→ **To be done**:
Reproduce, unchanged, the rows below, beginning at the line that contains "The height and width of the screenshot is (784, 1521)." and stopping after the line that contains "coordinates (427, 310).". Include both of those lines and nothing else.

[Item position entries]
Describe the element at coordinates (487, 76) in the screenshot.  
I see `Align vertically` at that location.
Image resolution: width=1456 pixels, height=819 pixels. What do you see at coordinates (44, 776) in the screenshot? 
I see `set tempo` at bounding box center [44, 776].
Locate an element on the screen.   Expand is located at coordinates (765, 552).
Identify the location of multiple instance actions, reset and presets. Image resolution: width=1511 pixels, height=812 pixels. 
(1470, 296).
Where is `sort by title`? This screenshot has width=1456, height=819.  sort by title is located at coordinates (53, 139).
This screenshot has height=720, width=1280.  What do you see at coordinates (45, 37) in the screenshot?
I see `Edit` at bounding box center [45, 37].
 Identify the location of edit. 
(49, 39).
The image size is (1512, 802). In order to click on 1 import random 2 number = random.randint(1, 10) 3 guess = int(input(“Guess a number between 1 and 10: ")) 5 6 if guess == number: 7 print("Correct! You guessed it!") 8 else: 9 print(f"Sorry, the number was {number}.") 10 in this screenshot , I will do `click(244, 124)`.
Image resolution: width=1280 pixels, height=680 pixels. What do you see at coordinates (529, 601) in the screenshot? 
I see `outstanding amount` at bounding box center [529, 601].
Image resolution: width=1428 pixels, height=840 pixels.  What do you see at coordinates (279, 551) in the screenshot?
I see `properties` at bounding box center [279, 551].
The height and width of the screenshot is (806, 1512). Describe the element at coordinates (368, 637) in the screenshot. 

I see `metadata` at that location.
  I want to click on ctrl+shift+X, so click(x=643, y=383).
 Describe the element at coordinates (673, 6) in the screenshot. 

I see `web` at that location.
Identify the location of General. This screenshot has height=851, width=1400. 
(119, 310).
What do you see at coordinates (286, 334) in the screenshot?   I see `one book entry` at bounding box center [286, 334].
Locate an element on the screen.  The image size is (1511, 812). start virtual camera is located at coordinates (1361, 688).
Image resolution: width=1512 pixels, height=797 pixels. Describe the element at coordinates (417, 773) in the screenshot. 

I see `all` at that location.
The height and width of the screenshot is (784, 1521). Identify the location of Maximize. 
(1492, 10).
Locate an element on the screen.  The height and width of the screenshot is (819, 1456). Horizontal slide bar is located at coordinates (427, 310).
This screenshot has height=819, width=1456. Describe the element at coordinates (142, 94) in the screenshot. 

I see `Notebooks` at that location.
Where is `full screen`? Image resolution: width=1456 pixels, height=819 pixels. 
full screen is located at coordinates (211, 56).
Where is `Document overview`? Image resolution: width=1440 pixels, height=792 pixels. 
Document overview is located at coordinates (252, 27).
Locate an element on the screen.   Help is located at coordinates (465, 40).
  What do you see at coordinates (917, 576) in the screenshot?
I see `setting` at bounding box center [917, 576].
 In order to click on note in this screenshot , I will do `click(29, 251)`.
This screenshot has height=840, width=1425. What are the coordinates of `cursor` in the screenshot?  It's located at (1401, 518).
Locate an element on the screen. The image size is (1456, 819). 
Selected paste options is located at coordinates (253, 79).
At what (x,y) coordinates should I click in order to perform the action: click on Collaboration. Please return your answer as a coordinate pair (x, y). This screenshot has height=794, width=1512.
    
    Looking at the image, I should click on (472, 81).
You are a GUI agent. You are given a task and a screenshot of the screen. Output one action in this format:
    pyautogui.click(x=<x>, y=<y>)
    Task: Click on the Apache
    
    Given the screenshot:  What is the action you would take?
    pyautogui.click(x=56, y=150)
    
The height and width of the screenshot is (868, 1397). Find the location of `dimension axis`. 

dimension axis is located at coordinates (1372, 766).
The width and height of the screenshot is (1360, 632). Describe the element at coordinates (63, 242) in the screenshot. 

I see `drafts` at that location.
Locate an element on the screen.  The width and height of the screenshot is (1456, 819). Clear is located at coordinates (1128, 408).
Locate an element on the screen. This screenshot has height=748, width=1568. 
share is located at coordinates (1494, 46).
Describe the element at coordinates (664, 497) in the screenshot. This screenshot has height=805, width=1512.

→ **Solved exercise**:
The height and width of the screenshot is (784, 1521). Identify the location of Maximize. 
(1492, 10).
Locate an element on the screen.  The height and width of the screenshot is (819, 1456). Horizontal slide bar is located at coordinates (427, 310).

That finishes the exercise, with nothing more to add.